Which lines run from the one with "Reply to the Nabyllionaire tweet" through the end of the data? Retype them exactly, without pictures.

START TASK INPUT

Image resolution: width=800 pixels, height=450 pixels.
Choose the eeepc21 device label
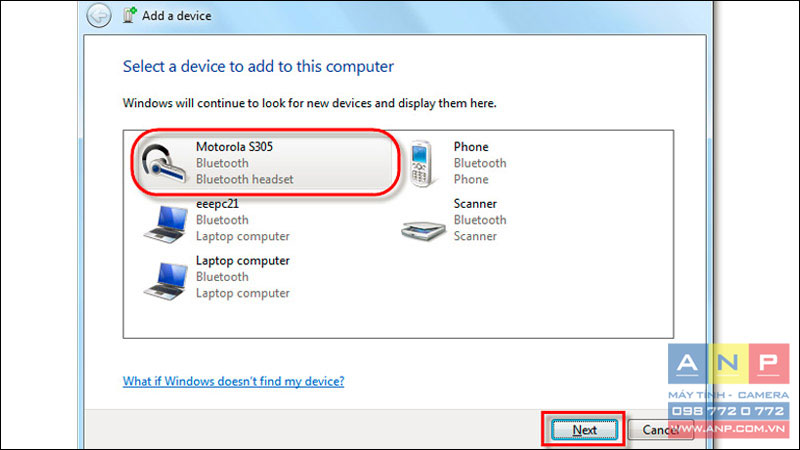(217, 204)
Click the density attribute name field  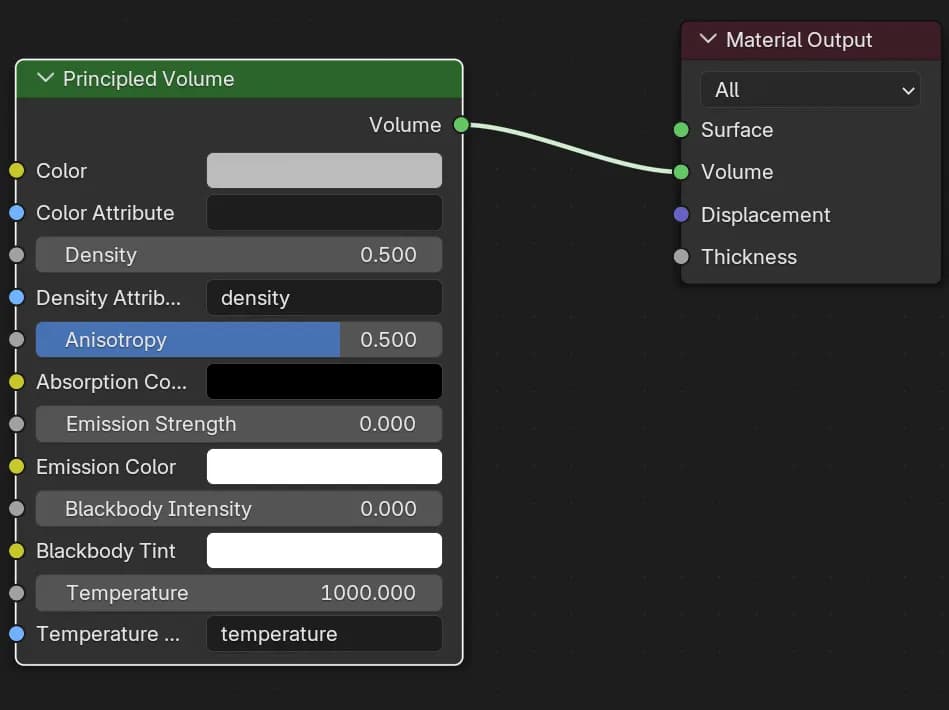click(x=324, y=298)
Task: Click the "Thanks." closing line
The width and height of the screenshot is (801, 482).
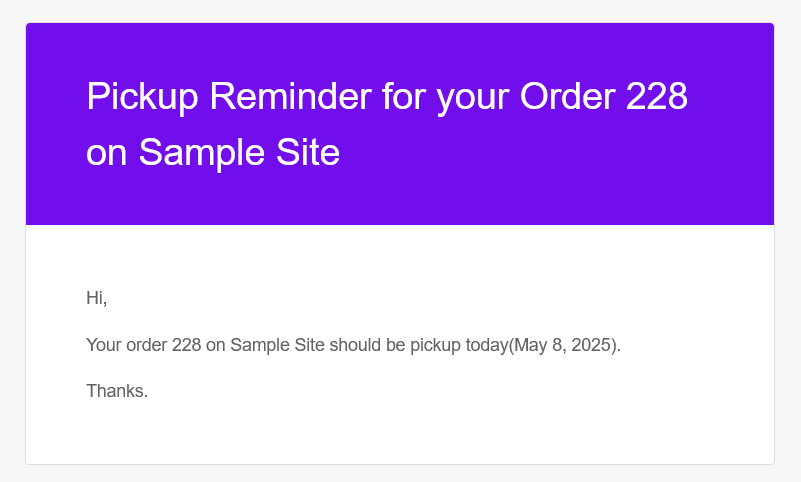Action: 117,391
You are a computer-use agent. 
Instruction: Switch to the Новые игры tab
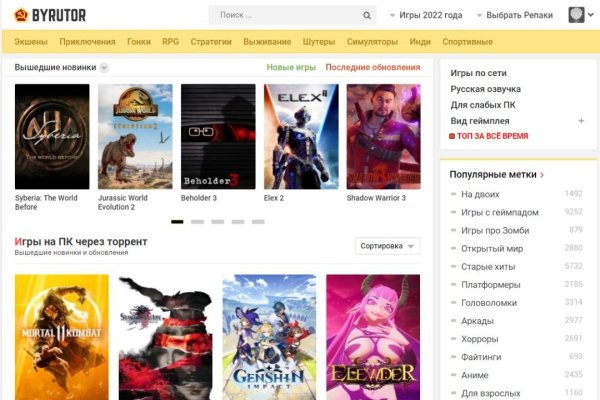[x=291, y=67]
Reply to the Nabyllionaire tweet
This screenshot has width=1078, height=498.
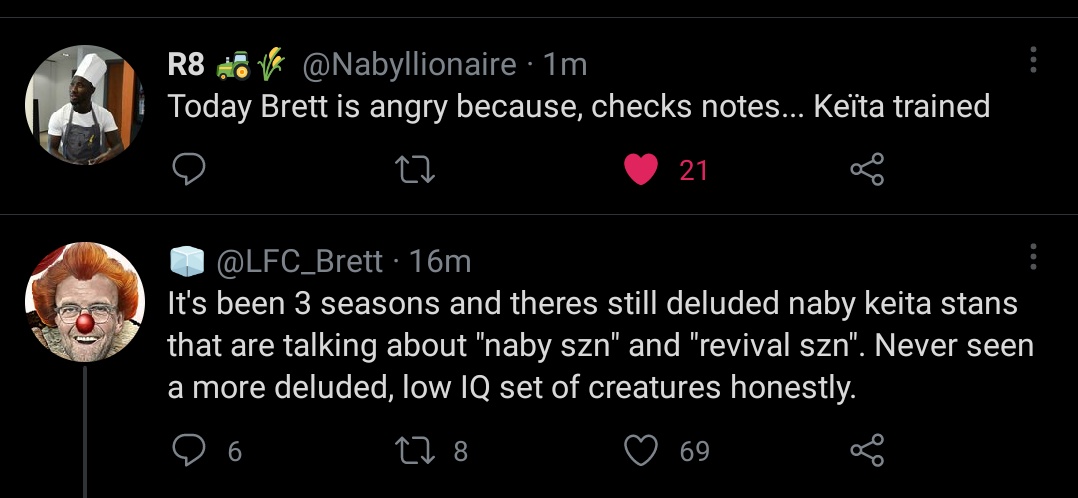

END TASK INPUT

▶ _EXERCISE ANSWER_
Reply to the Nabyllionaire tweet
This screenshot has width=1078, height=498.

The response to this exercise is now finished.